It’s now only a little while until I get my Better Place electric car as readers of Israellycool have probably noticed. For a few weeks I’ve been using a simulation iPhone app that allows you to measure how much battery you would use if you had been driving an electric car.
The app is called iEV [Updated to point to version 2]. The app is not free but they do offer a limited number of evaluation codes so if you’re interested go to the site and ask them for one. It allows you to pick an electric car (they have most of the main models on the market) and run the app while driving. The app then takes the specs of the car (power, battery size, drag coefficient, weight etc) and calculates the battery use from the GPS derived position and speed as you drive. The app is even smart enough to detect when you’re going up and down hills and a couple of times I’ve seen negative battery use (i.e. energy back into the battery) because when I leave home I go down hill for a little while and an electric car would recover energy from this.
I have managed to use the app whilst driving a test model of the Better Place Renault Fluence ZE to directly check the simulation. It agreed with the onboard battery percentage readings to within 1% over two roughly 12km drives.
Each time you start and stop a journey you need to run the app and hit start. That’s the down side: if you do this for a few days and especially for your regular commute, you get an idea of whether your chosen model can make your journey on one battery charge. The app doesn’t “know” about battery switching (which I’ll have access to here in Israel). My average daily energy use is 4.71kWh which is well below the car’s 22kWh battery size.
However I did take a drive one day that was over 22kWh and so might have required a battery swap. The app reports this on the “History by car” screen by saying whether the car is suitable. Obviously this one trip causes the app to tell me the car won’t work for me when I know different because I would have planned a battery switch (or charged at my destination).
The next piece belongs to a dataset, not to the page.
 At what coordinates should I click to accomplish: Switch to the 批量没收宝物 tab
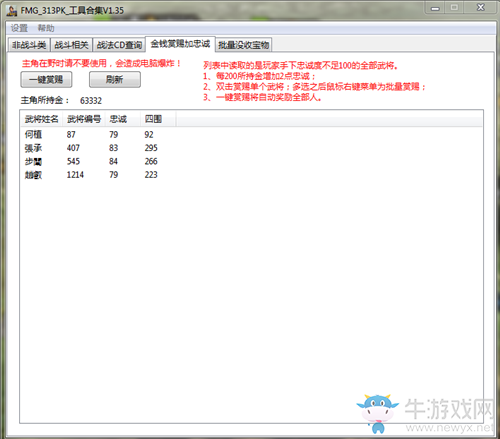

I would agree that if you have to pay for this app, it’s only for the uber-geeky. However I see this tool as something electric vehicle manufacturers and distributors should be giving away to prospective customers. I would certainly like to see Better Place in Israel license this app and distribute it for free so people can get a feeling of how an EV would fit into their personal driving patterns.
And if you want to spice up your simulated life, you can always pretend you’re driving a Tesla Roadster!